▶ Activity: Scan the entries below for the word "agent". Copy out every line in which it occurs.

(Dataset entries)

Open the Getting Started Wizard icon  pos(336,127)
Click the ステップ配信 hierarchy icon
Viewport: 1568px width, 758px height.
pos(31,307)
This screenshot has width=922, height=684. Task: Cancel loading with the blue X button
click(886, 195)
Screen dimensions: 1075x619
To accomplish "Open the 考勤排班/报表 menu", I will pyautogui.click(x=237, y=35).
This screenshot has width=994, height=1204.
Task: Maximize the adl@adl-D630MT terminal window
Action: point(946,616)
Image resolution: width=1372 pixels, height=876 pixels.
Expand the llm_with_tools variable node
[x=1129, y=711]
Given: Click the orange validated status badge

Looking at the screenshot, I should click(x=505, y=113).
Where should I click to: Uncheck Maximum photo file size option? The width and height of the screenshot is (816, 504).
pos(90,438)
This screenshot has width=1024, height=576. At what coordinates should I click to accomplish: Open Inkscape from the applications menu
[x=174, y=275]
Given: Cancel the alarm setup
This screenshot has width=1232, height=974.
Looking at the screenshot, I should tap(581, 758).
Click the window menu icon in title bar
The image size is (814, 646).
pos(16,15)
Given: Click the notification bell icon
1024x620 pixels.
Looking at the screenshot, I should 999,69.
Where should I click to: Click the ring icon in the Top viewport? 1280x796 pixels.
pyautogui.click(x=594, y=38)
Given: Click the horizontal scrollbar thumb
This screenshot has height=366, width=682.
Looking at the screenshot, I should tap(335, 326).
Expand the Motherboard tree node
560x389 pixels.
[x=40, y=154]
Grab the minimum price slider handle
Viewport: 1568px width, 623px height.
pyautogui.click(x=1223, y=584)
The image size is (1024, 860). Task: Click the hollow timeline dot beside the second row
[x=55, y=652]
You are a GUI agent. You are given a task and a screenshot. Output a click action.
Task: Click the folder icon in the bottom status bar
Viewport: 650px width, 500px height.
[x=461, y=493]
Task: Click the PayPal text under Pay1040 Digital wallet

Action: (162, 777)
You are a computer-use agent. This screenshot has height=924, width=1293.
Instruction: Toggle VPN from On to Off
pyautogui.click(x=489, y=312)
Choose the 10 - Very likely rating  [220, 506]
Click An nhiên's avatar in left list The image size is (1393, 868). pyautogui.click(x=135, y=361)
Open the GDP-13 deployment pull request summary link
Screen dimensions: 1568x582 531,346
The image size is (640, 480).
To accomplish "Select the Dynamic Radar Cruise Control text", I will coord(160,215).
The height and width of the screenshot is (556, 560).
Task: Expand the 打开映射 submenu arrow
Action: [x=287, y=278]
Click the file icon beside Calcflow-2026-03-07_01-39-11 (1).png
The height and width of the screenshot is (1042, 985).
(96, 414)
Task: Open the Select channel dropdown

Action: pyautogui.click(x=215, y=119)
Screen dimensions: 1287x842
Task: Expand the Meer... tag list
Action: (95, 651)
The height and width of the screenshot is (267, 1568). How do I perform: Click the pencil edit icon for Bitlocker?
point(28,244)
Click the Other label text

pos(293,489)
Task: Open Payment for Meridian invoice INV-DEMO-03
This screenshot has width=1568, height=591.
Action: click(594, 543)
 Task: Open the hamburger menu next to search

▶ Reply:
You are a GUI agent. You are given a task and a screenshot. Output a click action.
You are a computer-use agent. This screenshot has height=924, width=1293.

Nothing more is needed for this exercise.